### DATASET RECORDS
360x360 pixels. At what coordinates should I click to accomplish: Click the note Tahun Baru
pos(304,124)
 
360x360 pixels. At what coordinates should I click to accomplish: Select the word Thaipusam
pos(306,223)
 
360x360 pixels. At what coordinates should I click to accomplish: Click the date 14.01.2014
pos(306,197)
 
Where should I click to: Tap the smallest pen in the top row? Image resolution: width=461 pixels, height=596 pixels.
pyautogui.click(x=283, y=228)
...
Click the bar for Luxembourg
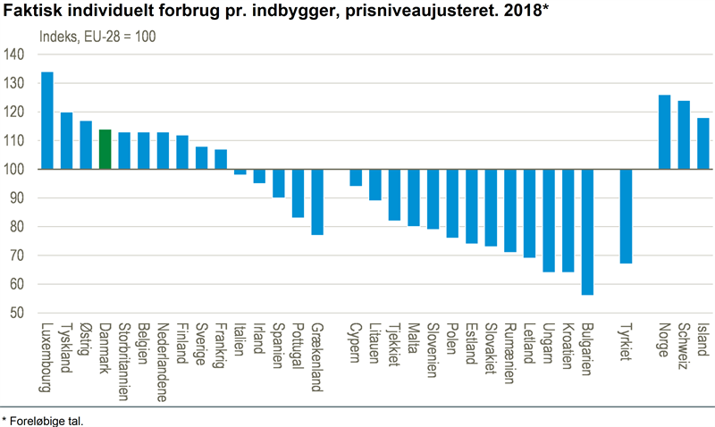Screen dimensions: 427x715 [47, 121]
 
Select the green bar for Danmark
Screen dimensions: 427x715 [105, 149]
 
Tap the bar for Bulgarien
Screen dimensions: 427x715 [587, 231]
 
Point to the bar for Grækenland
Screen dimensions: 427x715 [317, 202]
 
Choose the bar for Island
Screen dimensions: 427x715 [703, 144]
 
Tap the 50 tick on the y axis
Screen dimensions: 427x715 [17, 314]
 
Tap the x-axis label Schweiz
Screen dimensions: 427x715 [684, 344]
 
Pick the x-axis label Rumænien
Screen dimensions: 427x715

### WHAT TO WORK ON
Copy the records from the line with "the word Thaipusam" up to and including the line with "pyautogui.click(x=283, y=228)", swapping "pixels" for "px" and leaving everything else the same.

### THE COMPLETED TASK
360x360 px. At what coordinates should I click to accomplish: Select the word Thaipusam
pos(306,223)
 
360x360 px. At what coordinates should I click to accomplish: Click the date 14.01.2014
pos(306,197)
 
Where should I click to: Tap the smallest pen in the top row? Image resolution: width=461 px, height=596 px.
pyautogui.click(x=283, y=228)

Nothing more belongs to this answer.